10.03.2016 | KRITIKEN, Operette/Musical

Evita Plakat

WIEN / Ronacher:
EVITA von Tim Rice / Andrew Lloyd Webber
Premiere: 9. März 2016

Musiktheaterhäuser, die ihre Spielpläne auf Musicals abgestellt haben, haben es schwer. Selbst wenn neue Werke geschrieben werden, ja, selbst wenn Altmeister Andrew Lloyd Webber von Zeit zu Zeit solche verfasst, sind es nicht mehr wie einst die unleugbaren Meisterwerke, die in Windeseile zwischen Broadway und London hin und her springen und die Welt erobern. In Wien ist man immer wieder dazu übergegangen, entlang der großen Figuren der Geschichte, von Elisabeth bis Mozart, eigene „Musicals“ herzustellen. Aber Tatsache bleibt es doch: So sehr sich die Vereinigten Bühnen Wien auf der Suche nach Neuem drehen und wenden, es kommt schon seit längerem nichts Gescheites dabei heraus.

Da scheint es gewissermaßen logisch, sich nach den ganz großen Erfolgen von einst umzuwenden, und besagter Andrew Lloyd Webber war diesbezüglich der letzte Großmeister seines Fachs. Und „Evita“ ist immer noch ein Begriff, auch wenn die Uraufführung 1978 nun schon fast vier Jahrzehnte her ist. Das Theater an der Wien war damals übrigens der dritte Ort, an dem man das Werk spielte, die deutschsprachige Erstaufführung fand im Jänner 1981 in der Regie von Harold Prince statt.
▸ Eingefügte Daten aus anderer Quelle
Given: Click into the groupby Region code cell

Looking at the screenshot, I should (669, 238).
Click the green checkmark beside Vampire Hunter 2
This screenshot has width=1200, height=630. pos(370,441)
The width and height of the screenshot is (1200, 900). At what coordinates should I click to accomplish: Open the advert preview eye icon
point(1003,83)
Diesmal im Publikum – Isabel Weicken, Wiens erste und unvergessene Evita. Wie mochte sie sich in der Erinnerung fühlen, hat sie doch damals der Liebhaber der Zweitbesetzung bald nach der Premiere zusammenschlagen und ihr schwere Gesichtsverletzungen zufügen lassen?

Selbst Musical-König Andrew Lloyd Webber hat nicht so überwältigend viele, nachhaltige Welterfolge zu verzeichnen – „Jesus Christ Superstar“, „Evita“, „Cats“ (die Wiener Laufzeit von neun Jahren war der Sensationserfolg von Peter Weck im Theater an der Wien) und „Phantom der Oper“, das war es auch schon, denn „Sunset Boulevard“ will man gar nicht dazurechnen. Was danach kam, hat es nie weit gebracht. Also kehrt man zu den „Klassikern“ zurück. Nicht ohne Bangen. Wie wirkt „Evita“ heute? Im Ronacher hat man es versucht.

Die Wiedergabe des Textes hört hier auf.